Active Directory is where the users’ profiles and policy settings oftentimes reside and is the gateway to a worker being able access the applications, files and data they need to do their job. Privileged users and groups are designated within Active Directory and there are many variants of privileged access within and outside of Active Directory. Given HIPAA compliance and other regulations, and governance objectives, it is advised to regularly revisit access privileges to ensure access controls are current.
Cloud and Virtual Desktop Infrastructure (VDI) data storage is key to making sure the network edge is more secure, and the healthcare system can stay in compliance with HIPAA, GDPR and other regulations. Whether a worker is using their own PC with a USB drive, or switching between workstations during the day, data is secure because it is stored in the cloud and virtually — not on the endpoint device.
Security vigilance should contemplate end-to-end system integrity with a ‘chain of trust’ process in which all components of the cloud or VDI workspace flow are subject to validation each step of the way. Beginning with hardware or the Unified Extensible Firmware Interface (UEFI), each discrete step validates the cryptographic signature of the next and starts only if signed by a trusted party.

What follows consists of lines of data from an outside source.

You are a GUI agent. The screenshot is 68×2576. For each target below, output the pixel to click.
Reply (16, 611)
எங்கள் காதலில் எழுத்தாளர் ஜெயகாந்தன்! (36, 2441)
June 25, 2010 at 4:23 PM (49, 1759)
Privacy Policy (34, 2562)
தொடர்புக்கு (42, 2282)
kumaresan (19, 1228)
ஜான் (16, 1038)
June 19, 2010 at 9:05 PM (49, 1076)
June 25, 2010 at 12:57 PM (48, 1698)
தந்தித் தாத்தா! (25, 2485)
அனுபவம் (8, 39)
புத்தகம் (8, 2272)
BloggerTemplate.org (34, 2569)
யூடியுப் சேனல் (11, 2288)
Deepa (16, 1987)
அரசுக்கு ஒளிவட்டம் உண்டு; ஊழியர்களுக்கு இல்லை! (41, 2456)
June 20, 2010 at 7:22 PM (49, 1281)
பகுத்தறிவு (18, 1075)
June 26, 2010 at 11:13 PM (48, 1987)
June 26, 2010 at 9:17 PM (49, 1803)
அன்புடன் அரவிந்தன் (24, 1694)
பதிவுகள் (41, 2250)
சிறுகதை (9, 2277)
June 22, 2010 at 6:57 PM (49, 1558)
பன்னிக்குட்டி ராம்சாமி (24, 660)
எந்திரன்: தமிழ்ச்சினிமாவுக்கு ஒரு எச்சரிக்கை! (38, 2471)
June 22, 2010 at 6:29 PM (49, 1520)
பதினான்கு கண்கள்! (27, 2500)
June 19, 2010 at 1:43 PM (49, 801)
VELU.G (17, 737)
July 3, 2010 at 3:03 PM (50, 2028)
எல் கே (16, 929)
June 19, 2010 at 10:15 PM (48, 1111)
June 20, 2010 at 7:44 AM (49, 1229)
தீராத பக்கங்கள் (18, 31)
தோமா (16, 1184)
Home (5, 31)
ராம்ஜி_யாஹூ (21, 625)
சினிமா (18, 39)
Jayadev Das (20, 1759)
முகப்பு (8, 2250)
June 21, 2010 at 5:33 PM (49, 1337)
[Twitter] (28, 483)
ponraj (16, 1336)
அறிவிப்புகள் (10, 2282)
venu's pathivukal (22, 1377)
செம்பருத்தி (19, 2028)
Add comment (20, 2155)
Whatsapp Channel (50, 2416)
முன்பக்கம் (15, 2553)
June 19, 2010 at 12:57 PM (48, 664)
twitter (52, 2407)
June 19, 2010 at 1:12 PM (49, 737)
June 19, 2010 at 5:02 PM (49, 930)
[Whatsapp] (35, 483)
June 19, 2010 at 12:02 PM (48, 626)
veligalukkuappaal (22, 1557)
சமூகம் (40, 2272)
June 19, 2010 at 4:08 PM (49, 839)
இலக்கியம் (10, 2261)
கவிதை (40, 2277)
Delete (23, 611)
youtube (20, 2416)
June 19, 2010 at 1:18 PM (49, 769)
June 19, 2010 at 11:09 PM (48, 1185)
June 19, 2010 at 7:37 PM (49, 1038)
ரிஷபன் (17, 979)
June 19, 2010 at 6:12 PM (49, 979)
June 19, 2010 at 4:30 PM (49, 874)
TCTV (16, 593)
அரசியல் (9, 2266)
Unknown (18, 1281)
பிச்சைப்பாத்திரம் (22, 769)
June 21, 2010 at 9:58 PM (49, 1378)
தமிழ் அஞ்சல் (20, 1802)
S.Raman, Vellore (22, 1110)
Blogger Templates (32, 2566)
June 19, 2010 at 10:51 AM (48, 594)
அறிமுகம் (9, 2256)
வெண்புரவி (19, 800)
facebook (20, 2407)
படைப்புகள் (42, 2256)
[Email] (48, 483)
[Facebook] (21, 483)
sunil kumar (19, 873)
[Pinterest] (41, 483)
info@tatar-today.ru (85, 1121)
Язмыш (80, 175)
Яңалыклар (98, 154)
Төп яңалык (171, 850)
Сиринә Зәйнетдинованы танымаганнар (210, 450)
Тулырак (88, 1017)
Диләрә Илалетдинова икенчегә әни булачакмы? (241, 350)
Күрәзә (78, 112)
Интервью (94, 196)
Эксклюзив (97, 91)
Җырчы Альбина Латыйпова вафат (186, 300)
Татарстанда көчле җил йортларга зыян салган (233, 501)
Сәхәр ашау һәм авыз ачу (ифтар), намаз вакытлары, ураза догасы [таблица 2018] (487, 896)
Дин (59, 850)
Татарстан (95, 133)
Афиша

Better Experience, Better Outcomes
Providing healthcare workers a secure, no-stress means of applying their user profile and accessing their data and applications is the best thanks IT innovators can give people who have worked through the last year of crisis care — the most exhausting and arduous year at work many will ever have to endure.
Going forward, we know shift work and shared workplaces will continue to be a basic part of any healthcare system’s delivery model. As workers toggle back and forth between shifts and workstations, IT can ensure access controls are up to date for personnel, data is being stored securely in the cloud or VDI, and practices like single sign-on facilitate healthcare staff’s easy access to their much-needed data.
An endpoint operating system designed for accessing cloud workspaces with superb endpoint management and control, combined with an excellent user experience has a direct impact on patient outcomes and plays a strategic role in meeting high standards for patient confidentiality and data protection. And it can hopefully make work (and life) just a bit easier for valiant healthcare workers.